Maile’s Kale Chips – My, My –My – So Good AND Fantastic Fritto Misto (Seasonal Tempura)

by yearoffood

Kale Chips – Really?  I would never have tried these if Maile hadn’t given me the easiest recipe in the world and assured me that they were fantastically delicious.   Wow – a definite “10” – what a surprise.   A potato chip like munch that was truly delicious and so good for you.  I had small just picked baby kale from Green Strings Farm which was very fresh but which had very small leaves.  For the recipe you simply cut out the stems, toss the leaves lightly in olive oil, put them on a cookie sheet and sprinkle lightly with salt.  Roast them in a low oven, 200 degrees, for 20 to 25 minutes.  That’s it.  My leaves were so small they almost fell apart as I picked them up to eat – but wow what flavor.  We munched them up in seconds – can’t wait to try them again with a larger bunch of kale.

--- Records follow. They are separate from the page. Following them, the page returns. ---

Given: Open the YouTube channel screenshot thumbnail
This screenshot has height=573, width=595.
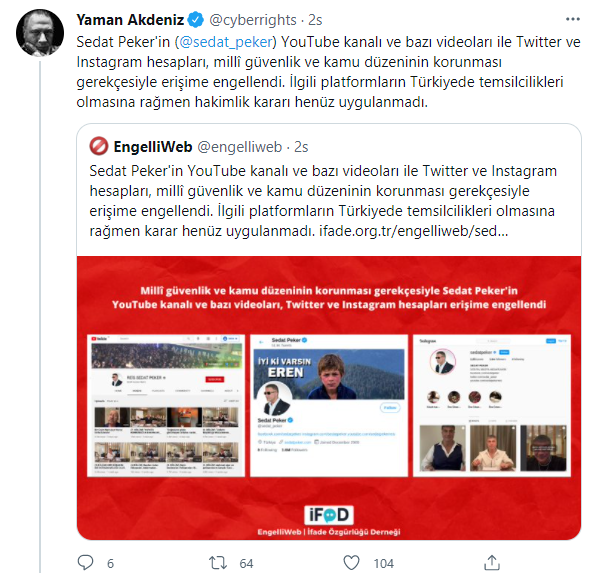Looking at the screenshot, I should (x=166, y=406).
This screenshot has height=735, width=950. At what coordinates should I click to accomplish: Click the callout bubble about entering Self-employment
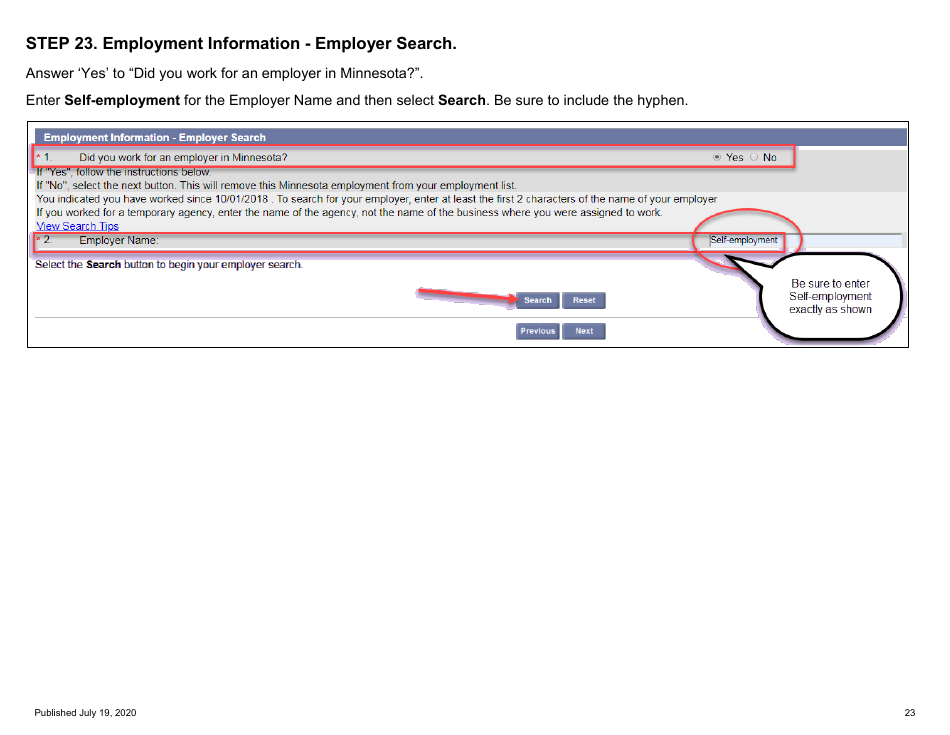pyautogui.click(x=830, y=296)
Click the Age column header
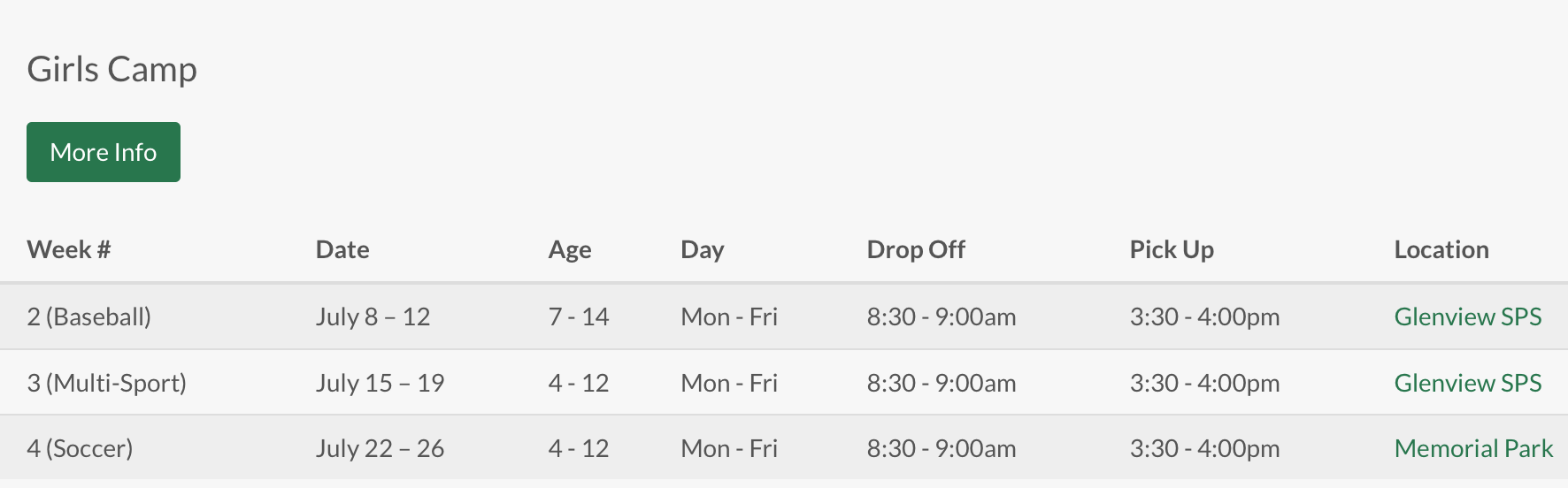Image resolution: width=1568 pixels, height=488 pixels. click(x=570, y=249)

Plenty by Yotam Ottolenghi

The tempura, which I call Fritto Misto, was another winner.  The dipping sauce was sensational; the most amazing flavor! The recipe calls for 4 limes which I didn’t have so I had to substitute lemons for 2 of them.  Limes and lemons are really not interchangeable, especially when you want the tang and smell of limes, but that was all I had on hand and the sauce still turned out to be “out of the world”.   I loved the idea of using beets and other winter vegetables in a tempura dish.  The batter is perfect in texture and flavor and cooks up beautifully.  I butterflied some prawns to include and they were a nice addition.  Everything was really delicious but the beets and leeks were especially wonderful.  Snackman rated this as a “9” and it is a “9 ½” for me.  What a great night of food.